In an interview with the MDS Nurse on 07/01/2023 at 5:43 PM, she stated she did not do cognitive care plans, and this would fall into the responsibility of the Social Services Director (SSD).
In an interview with the SSD on 07/01/2023 at 6:22 PM, she stated upon notification of a resident having cognitive changes, she was responsible for care planning and revising the care plan. She stated with cognitive changes, there would be increased supervision, the care plan would be updated accordingly, and documented in a Progress Note. The SSD stated she slightly remembered Resident #15’s incident. She stated the resident was confused, and this was not normal for Resident #15. The SSD stated as she remembered, Resident #15 was confused and was trying to get out of the bed when he/she had the fall.
However, review of the current CCP for Resident #15 revealed no documented evidence it had been revised to include interventions for increased supervision after the onset of cognitive changes on 08/22/2022.
In an interview with the Director of Nursing (DON) on 07/01/2023 at 5:51 PM, he stated, after a change in condition, the nurse would notify the physician, increase monitoring, as evidenced by charting on every shift for seventy-two (72) hours. He stated this was just the standard of practice for nursing. The DON stated his expectation was for staff to carry out the best nursing practice. He further stated increased monitoring, by every fifteen (15) minutes or every thirty (30) minute checks, was an intervention which required a Physician’s Order and should be on the care plan. He stated his expectation for a resident’s change in condition was to notify the physician, the resident’s family, carry out any new orders, and increase monitoring for seventy-two (72) hours, documented with a progress note on every shift.
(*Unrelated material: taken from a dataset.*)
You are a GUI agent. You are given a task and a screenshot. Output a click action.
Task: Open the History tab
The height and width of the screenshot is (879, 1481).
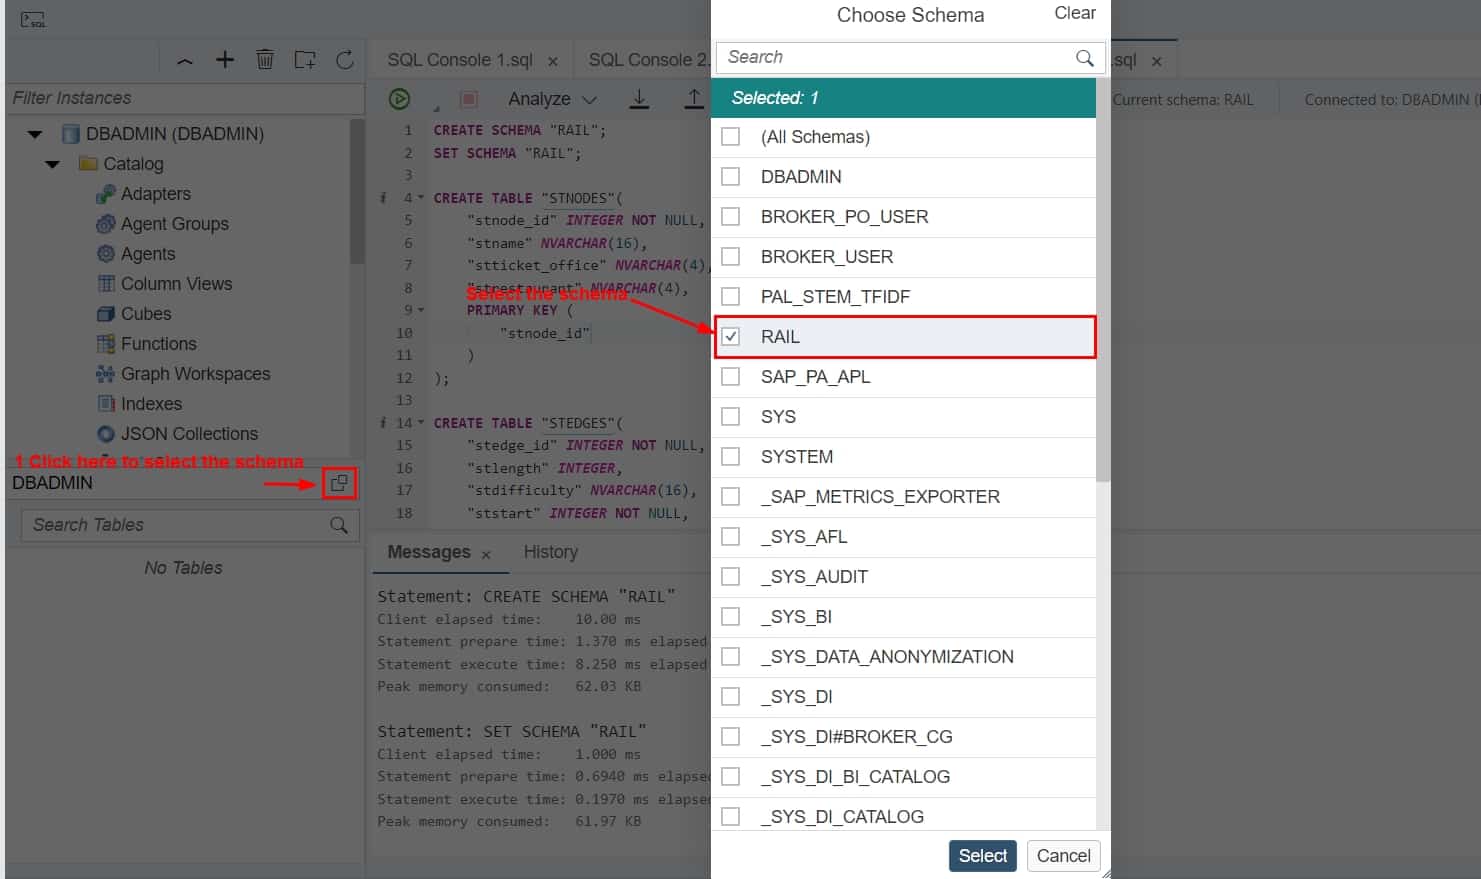(x=551, y=552)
During an interview with the Administrator on 07/01/2023 at 6:40 PM, with the [NAME] President of Operations in attendance per the Administrator’s permission, she stated she was not the Administrator at the time of Resident #15’s fall and did not have a clinical background. But in this type of situation, she stated she would expect the staff to notify the physician and act on the physician’s orders. She stated if it was not noted in a care plan, a nurse caring for a resident in this situation would learn in report of any changes in condition and the need for increased monitoring.